You hope. But you cannot be certain. And that is not the type of wager that a scientific individual looking to build credibility and support a hypothesis should be taking.
What type of heating method are you considering FOR your anthropogenic co2? The gas itself can be heated by several different mechanisms.
Some parts of the troposphere are behaving differently than others based upon the amount of mixing, radiation, and source region that the air mass is in place over. This is another dangerous generalization that threatens the credibility of your calculations.
But to your target audience it may appear as if you are making a hypothesis based upon scientific data and analyzed with accuracy and presented to them for review and comment.
Originally posted by TheRedneck
reply to post by truthquest
A carbon dioxide molecule is invisible to visible light; we cannot see it.
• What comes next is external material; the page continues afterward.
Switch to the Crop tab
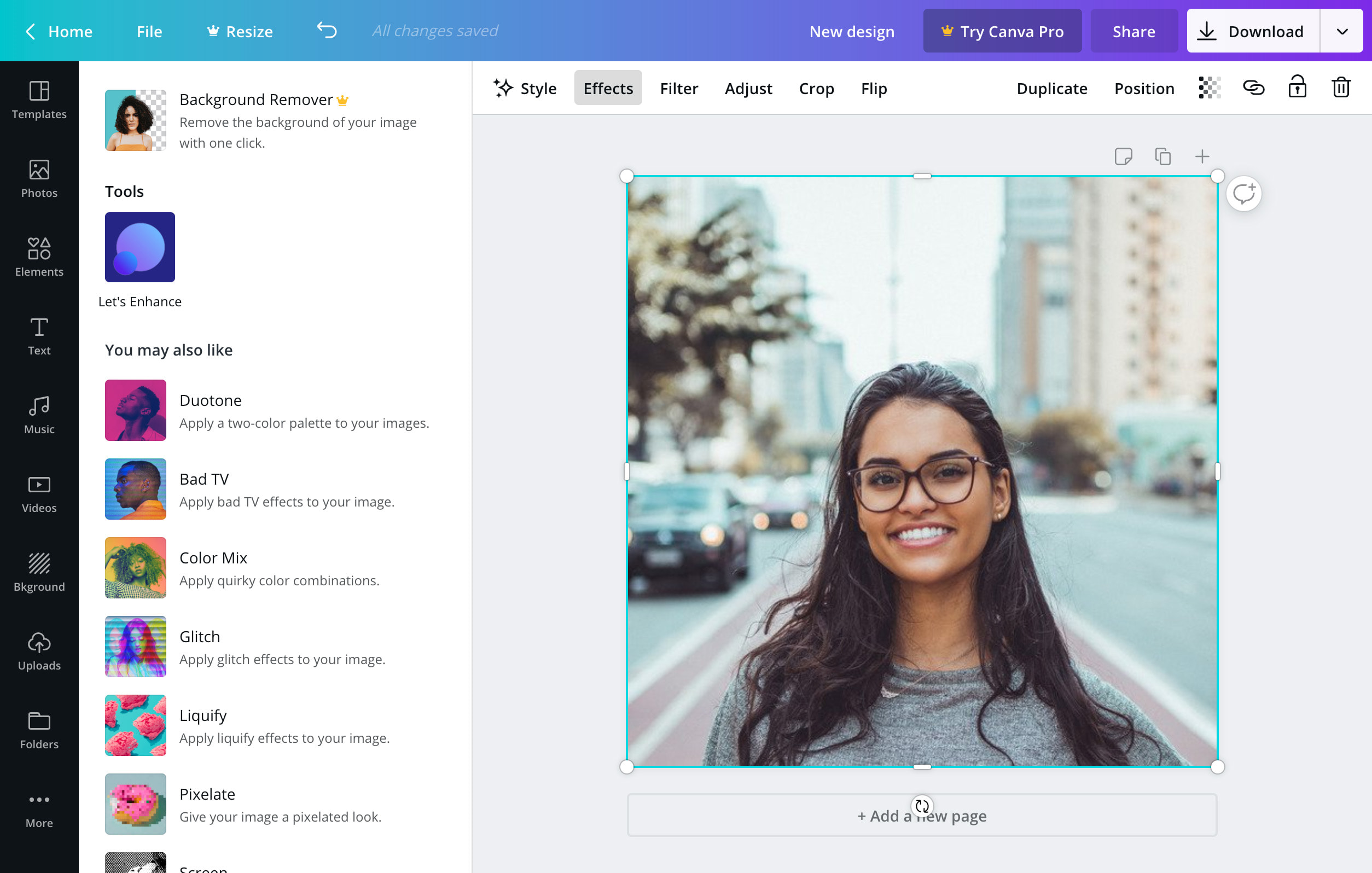Image resolution: width=1372 pixels, height=873 pixels. pos(817,88)
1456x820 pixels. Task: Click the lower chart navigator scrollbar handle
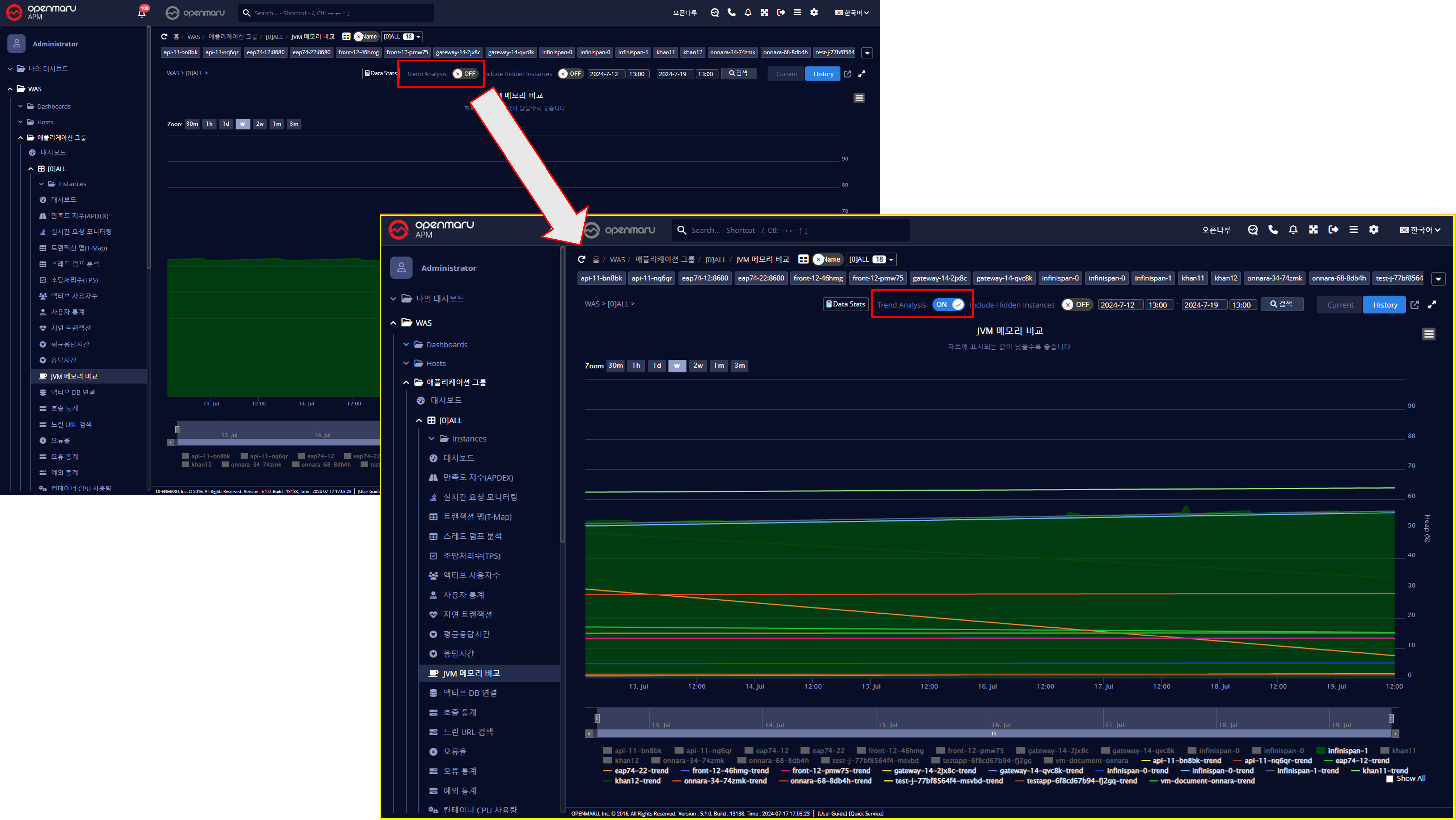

But it is not completely invisible to certain wavelengths of light. There are actually two areas of the spectrum (absorption bands) that CO2 is more translucent to than invisible. both are located in long-wavelength radiation (heat radiation).
The theory is this: sunlight can reach the earth just fine, since it is mostly shorter wavelengths and is not affected by CO2. But when the earth absorbs short wavelength light, it begins to emit longer-wavelength heat. That heat would simply escape out into space if not for the greenhouse gases in our atmosphere intercepting them. If a ray of heat strikes a greenhouse gas, it causes that gas to heat up. Then, when the gas molecule cools back down, it releases that heat again, this time in a random direction. Sometimes the emitted heat will go on into space, but other times it will head back to earth to be absorbed and re-emitted by the ground again.